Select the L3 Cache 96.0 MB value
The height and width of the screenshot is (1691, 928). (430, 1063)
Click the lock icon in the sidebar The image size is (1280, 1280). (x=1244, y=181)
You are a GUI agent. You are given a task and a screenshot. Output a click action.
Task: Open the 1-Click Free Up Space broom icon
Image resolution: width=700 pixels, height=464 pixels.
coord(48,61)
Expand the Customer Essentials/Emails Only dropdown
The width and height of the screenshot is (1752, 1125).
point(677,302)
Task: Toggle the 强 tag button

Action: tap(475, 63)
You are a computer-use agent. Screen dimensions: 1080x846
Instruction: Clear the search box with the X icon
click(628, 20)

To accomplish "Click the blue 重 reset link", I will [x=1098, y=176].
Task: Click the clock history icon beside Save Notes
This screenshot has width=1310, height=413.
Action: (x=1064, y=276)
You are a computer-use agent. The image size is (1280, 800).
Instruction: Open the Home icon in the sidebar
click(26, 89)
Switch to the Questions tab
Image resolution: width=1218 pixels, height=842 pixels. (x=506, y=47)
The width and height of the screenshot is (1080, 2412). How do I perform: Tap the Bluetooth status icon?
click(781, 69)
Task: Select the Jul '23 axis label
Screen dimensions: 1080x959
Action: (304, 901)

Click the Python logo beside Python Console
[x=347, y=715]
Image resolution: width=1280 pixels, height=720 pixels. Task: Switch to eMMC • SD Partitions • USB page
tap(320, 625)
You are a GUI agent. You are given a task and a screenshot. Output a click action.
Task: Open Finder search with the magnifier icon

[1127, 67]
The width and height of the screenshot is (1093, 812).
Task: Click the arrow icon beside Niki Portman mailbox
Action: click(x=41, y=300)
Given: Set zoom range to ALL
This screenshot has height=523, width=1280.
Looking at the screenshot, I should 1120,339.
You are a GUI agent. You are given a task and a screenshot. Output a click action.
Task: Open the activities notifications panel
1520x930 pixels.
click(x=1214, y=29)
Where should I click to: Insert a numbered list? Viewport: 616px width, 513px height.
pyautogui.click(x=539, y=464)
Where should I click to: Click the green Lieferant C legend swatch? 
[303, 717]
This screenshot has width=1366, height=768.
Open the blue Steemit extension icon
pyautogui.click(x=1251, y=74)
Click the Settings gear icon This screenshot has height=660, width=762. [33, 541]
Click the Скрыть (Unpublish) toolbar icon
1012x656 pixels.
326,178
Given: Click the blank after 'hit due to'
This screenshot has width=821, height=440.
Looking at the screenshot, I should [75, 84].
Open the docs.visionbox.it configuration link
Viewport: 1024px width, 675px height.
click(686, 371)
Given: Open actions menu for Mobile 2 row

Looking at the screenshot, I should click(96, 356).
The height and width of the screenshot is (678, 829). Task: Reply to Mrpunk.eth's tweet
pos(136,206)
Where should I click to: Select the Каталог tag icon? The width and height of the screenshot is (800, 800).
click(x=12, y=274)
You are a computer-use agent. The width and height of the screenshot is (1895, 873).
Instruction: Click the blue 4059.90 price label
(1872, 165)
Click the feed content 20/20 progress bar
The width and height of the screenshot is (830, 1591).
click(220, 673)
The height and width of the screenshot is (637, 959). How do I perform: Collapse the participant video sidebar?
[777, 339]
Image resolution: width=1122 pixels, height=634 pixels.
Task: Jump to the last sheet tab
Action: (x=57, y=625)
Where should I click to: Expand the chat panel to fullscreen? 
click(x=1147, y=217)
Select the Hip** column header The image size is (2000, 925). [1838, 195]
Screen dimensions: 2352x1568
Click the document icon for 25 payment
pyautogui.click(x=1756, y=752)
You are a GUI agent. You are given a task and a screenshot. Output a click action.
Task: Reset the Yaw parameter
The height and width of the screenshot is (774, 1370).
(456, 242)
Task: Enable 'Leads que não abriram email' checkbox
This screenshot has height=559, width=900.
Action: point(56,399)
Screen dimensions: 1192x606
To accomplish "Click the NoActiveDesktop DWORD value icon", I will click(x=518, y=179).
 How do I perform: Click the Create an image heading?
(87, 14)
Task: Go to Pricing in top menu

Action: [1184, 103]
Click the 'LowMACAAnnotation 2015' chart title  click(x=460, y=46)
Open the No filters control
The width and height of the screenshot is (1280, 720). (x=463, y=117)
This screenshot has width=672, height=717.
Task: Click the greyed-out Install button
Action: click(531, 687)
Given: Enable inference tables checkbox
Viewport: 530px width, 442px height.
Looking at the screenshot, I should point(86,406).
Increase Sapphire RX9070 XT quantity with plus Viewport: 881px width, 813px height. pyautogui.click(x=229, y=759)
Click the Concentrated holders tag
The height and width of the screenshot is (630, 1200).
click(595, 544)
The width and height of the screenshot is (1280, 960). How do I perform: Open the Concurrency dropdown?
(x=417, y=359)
--
## WHAT TO WORK ON
Retrieve all lines from the data that contain the string "accomplish".

## RESULT OF THIS EXERCISE
To accomplish "Click the blue 重 reset link", I will [x=1098, y=176].
To accomplish "Click the NoActiveDesktop DWORD value icon", I will click(x=518, y=179).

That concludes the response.